You’ve got to have somebody somewhere making a buck. Simple as that.
Now speaking of people who make a buck …
Barnaby Joyce:
Who is our biggest individual taxpayer in Australia? Gina Rinehart. Oh that ‘terrible, terrible’ woman, Gina Rinehart, oh shocking. All that tax she’s paying, someone should stop her.
They could, all she has to do is move to Singapore, and it stops then. And then Singapore gets the money. And what about the tax that BHP, that Rio’s paid? These ‘terrible’ people paying all this tax, supporting all the infrastructure in our nation.
Sometimes they try and inspire a guilt complex for something but overwhelmingly the sustenance of our nation is determined by our primary exports, by our mineral exports. We’ve got to push back, we’ve got to sell that message.
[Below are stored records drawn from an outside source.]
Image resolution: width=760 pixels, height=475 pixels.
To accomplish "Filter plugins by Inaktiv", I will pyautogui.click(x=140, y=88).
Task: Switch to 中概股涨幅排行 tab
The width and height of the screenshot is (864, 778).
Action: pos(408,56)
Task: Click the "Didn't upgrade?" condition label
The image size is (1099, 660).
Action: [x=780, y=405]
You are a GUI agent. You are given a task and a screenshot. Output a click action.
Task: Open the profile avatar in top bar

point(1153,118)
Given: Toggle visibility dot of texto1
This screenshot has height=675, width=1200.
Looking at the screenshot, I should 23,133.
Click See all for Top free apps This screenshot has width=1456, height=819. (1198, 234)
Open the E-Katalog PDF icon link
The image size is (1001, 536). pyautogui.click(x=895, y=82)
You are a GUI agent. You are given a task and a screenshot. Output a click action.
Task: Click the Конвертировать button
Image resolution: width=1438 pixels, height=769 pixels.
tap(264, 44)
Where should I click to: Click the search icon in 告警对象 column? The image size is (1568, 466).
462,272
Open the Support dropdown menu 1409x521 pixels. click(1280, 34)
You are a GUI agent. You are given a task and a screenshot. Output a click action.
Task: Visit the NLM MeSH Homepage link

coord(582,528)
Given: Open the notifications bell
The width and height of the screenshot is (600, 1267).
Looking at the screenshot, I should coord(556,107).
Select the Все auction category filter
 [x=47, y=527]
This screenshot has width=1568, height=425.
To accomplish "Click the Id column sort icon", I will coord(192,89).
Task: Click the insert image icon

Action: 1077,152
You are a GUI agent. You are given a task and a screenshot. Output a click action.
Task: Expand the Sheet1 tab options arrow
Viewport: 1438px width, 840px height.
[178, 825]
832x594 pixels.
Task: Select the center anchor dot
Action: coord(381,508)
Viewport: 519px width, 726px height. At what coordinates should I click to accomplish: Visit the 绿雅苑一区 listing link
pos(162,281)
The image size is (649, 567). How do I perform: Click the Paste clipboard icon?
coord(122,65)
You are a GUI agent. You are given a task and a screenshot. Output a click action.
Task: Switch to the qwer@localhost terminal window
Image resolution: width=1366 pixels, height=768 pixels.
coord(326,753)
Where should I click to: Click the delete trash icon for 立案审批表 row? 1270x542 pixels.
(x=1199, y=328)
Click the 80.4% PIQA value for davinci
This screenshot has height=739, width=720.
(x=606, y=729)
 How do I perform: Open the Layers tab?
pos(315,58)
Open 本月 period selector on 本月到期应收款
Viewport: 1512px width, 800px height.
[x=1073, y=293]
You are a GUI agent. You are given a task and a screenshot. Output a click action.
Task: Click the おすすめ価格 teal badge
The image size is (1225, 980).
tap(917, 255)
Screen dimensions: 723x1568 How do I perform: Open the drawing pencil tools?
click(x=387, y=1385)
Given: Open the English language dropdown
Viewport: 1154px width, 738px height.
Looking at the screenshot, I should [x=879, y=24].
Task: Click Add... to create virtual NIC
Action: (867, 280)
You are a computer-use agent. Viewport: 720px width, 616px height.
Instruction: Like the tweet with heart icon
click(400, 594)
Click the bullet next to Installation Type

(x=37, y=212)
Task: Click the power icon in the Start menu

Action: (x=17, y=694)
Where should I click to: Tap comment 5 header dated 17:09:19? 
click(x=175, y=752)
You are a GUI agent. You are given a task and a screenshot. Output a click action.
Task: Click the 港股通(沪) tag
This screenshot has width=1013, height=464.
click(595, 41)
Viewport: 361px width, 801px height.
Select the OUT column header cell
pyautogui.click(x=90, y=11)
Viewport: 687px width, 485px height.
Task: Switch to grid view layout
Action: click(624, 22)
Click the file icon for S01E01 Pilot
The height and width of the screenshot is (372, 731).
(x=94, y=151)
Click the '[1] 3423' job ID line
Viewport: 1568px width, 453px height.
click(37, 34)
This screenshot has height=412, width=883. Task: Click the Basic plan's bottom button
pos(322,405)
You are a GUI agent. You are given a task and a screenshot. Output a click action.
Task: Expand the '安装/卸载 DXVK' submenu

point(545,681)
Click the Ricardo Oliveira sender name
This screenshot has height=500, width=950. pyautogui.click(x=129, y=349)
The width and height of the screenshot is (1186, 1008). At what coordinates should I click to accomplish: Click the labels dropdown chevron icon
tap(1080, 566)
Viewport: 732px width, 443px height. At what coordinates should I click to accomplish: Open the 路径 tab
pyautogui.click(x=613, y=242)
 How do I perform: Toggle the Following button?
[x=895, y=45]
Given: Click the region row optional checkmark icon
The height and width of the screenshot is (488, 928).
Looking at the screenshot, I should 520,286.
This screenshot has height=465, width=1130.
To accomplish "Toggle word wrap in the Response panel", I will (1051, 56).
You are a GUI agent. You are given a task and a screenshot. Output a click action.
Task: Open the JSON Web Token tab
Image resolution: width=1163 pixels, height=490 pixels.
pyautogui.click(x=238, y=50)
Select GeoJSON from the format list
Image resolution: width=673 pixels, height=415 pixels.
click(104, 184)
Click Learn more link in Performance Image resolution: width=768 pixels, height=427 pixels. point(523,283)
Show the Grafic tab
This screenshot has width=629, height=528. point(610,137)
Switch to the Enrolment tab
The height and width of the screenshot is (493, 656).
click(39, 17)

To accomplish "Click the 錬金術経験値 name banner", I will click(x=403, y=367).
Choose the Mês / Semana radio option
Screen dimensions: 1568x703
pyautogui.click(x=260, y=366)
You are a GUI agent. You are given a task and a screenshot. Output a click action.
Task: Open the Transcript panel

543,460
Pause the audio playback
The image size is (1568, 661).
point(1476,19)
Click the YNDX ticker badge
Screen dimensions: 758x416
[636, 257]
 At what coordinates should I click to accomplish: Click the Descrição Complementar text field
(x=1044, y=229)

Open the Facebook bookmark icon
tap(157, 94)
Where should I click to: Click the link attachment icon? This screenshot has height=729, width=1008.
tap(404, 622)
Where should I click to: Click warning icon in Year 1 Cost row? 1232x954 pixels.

Now speaking of pushing back, the Adani project … and the mining industry versus environmentalists, who I think become crocodiles by the end.
Barnaby Joyce:
Galilee Basin, we’re in the fight of our lives trying to open up a mechanism to provide wealth for this nation, this is total insanity. What is the next precinct? And when you say to these people, ‘OK if you don’t want that wealth what is your alternative?
‘What do you wish to put on the table? Where does this fantasia come from? Where is the wealth? If you don’t like coal, you don’t like iron ore or you don’t like the live cattle trade or you think that the sheep industry is “evil”.’ And I’ve seen this before because at the start we were involved with it a little bit with the timber industry.
I watched them close it down, I watched them close it down. So don’t think they can’t, they can. And they’ll pick you off one by one. The biggest mistake you make is you think you’re the fastest runner in the crocodile pen, you’re not, the crocodile will get you, and it’s just which one?